_MATERIAL FOR THIS TASK_:
● ● ●

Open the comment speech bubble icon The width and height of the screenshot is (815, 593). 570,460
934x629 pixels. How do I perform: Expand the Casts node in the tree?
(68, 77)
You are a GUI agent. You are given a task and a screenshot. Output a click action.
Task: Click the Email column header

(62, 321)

● ● ●

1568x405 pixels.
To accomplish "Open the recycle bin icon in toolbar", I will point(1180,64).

● ● ●

_REQUIREMENT_: Report each line above that includes the string "Open".

_WRITTEN RESPONSE_:
Open the comment speech bubble icon The width and height of the screenshot is (815, 593). 570,460
To accomplish "Open the recycle bin icon in toolbar", I will point(1180,64).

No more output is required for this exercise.